I grinned. "I'm a werewolf. We're always wet and ready."

"So who was your dream lover? Or is that a question that's likely to make me jealous?"

"He didn't have a face or a smell. He could have been anyone." I wrinkled my nose. "It was weird, really."

If only because I felt as if I had spent the entire night making love rather than just dreaming it. My body felt drained and lethargic—although that could have been a result of Quinn feeding so soon after I'd lost so much blood from the attack.

"Is there any reason why you should be dreaming about sex?" He shifted upright, his shoulder lightly pressing against mine. I could feel the sudden tension in him. It was almost as if he knew something vital had happened.

Which he probably did.

He was linked to me in much the same ways as Kye, and while the connection mightn't be as strong as the werewolf bond, it was still there.

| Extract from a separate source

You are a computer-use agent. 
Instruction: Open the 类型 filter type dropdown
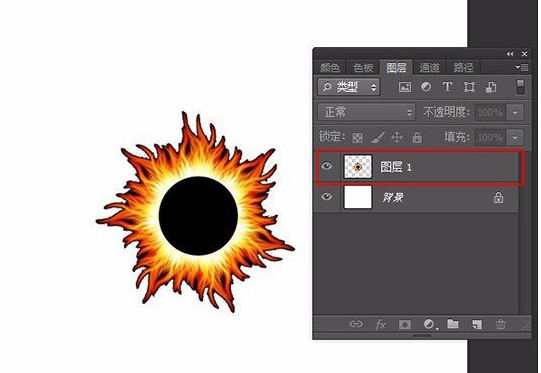349,87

It probably gave him insights I couldn't even begin to guess at.

And there was no easy well to tell him about Kye, so I just up and said it. "Kye's back in town."

He was silent for a moment, then asked, his voice softer, "And you've seen him?"

"Seen him, yes. Had sex with him, no."

He glanced at me, his dark gaze exploring my features, as if searching for a lie. "But you will."

It wasn't a question. "I'm trying not to, but denying my nature is the hardest thing I've ever had to do. I can't promise it won't happen, Quinn. I really can't."

He looked away. His chest moved as he breathed deep, though a vampire didn't really need air to survive. He released it slowly, a silent sigh that somehow conveyed so much tension and anguish. "I'm asking too much, aren't I?"

I reached out and clasped my hand through his. His fingers curled around mine, warm and steady. "It's the same as me asking you to restrain your urge to take blood after sex. "

"Restrain, not stop. There is a difference."

He was wrong, but I didn't bother saying it. It wasn't a point worth arguing.

"We both knew this moment would arrive eventually," he continued. "I will fight for us, but at the same time, you can't continue fight what you are. I shouldn't have ever have asked you to."

Relief swirled through me, the force of it so strong tears stung my eyes. Yet there was also frustration. Kye was going to force a relationship, I had no doubt about that. Just as I had no doubt that whenever we made love, the ties that bound us would get deeper and stronger. How could that not affect my relationship with Quinn? I had no idea if the bond I had with him was deep enough to withstand the onslaught of binding with my wolf soul mate.